Oefenvluchten waren ook niet zonder gevaar, dat blijkt uit de dood van de 21-jarige onderofficier Georg Wilhelm, een piloot uit Leipzig. Op 16 juli 1943 steeg hij in zijn Messerschmitt Bf 109 ‘Gelbe 3’ op vanaf de Fliegerhorst Leeuwarden om boven het Noarderleech oefenbommen af te werpen. Nadat hij dit had gedaan, bleef Georg boven het terrein cirkelen om het resultaat van zijn afworp te bekijken. Hierbij maakte hij echter een fatale besturingsfout. Het vliegtuig stortte vanaf een hoogte van zo’n vijfhonderd meter naar beneden. Door de grote snelheid waarmee het de grond raakte werd Georg Wilhelm op slag gedood.

Georg Wilhelm

Het wrak drong diep door in de zachte bodem van het oefenterrein. De Luftwaffe slaagde er daardoor niet in om Georgs lichaam te bergen. Al tijdens de bezetting markeerden de Duitsers de locatie van de crash als veldgraf. Na de bevrijding werd het grote Duitse kruis dat op het gras was geplaatst vervangen door een eenvoudig houten exemplaar. In de jaren ‘70 werd ook dit gedenkteken verwijderd. 

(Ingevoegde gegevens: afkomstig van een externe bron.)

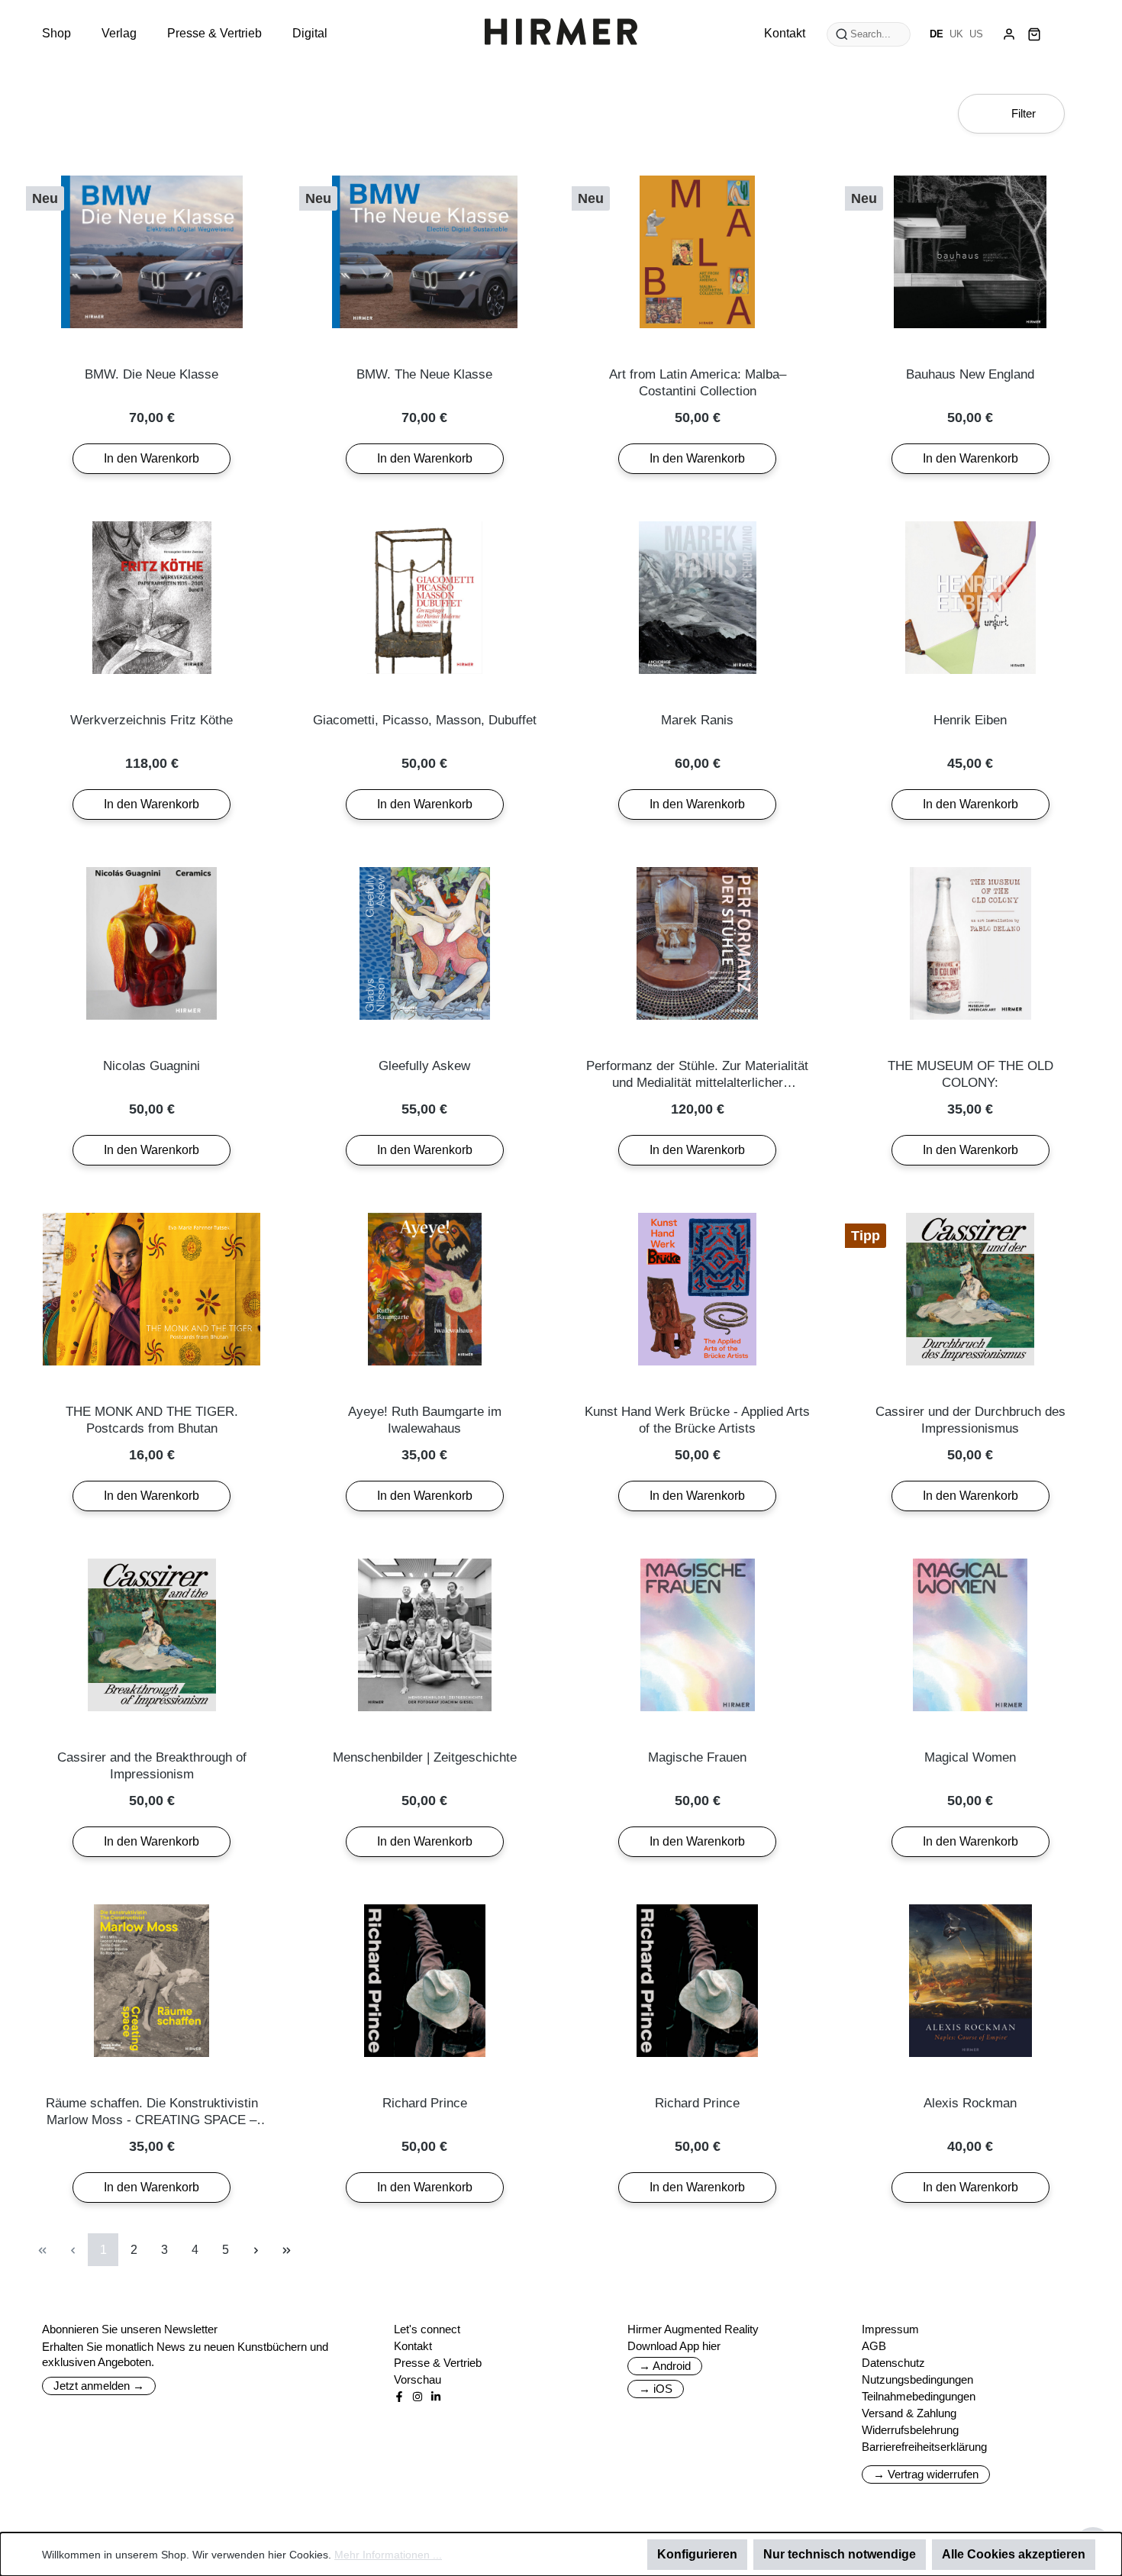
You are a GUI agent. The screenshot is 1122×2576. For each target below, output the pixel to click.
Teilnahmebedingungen (918, 2396)
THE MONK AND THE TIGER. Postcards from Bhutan (152, 1420)
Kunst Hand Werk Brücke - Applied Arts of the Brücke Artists (697, 1420)
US (976, 34)
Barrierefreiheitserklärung (924, 2446)
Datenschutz (893, 2362)
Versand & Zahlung (909, 2413)
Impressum (890, 2329)
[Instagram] (417, 2396)
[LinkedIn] (435, 2396)
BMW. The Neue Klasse (424, 374)
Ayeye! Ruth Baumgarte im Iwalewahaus (424, 1420)
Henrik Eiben (970, 720)
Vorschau (417, 2379)
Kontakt (413, 2345)
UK (956, 34)
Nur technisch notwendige (839, 2554)
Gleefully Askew (424, 1066)
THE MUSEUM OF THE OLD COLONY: (970, 1074)
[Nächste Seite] (255, 2249)
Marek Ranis (697, 720)
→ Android (665, 2365)
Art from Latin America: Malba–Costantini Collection (697, 382)
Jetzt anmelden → (98, 2385)
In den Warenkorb (151, 458)
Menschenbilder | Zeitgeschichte (425, 1757)
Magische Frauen (697, 1757)
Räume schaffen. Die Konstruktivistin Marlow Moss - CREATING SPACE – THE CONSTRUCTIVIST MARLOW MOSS (152, 2112)
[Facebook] (399, 2396)
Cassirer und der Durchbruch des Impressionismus (970, 1420)
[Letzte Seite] (286, 2249)
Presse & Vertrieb (438, 2362)
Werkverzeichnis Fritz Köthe (151, 720)
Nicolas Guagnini (151, 1066)
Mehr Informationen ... (388, 2555)
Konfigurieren (697, 2554)
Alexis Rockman (970, 2103)
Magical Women (970, 1757)
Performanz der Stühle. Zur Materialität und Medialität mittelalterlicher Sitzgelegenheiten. (697, 1075)
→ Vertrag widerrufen (926, 2474)
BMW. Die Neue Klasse (151, 374)
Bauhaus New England (970, 374)
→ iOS (655, 2388)
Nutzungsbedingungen (917, 2379)
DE (936, 34)
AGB (874, 2345)
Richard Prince (424, 2103)
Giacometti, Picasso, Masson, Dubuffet (425, 720)
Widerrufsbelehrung (910, 2429)
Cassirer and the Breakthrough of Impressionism (152, 1765)
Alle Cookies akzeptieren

De observatiebunker en het voormalige oefenterrein in Noarderleech maakten strikt genomen geen deel uit van de Atlantikwall. Het is wel een belangrijke plek in het verhaal van het Waddengebied in de Tweede Wereldoorlog en om die reden één van de tien locaties van 'Atlantikwall in het Waddengebied'.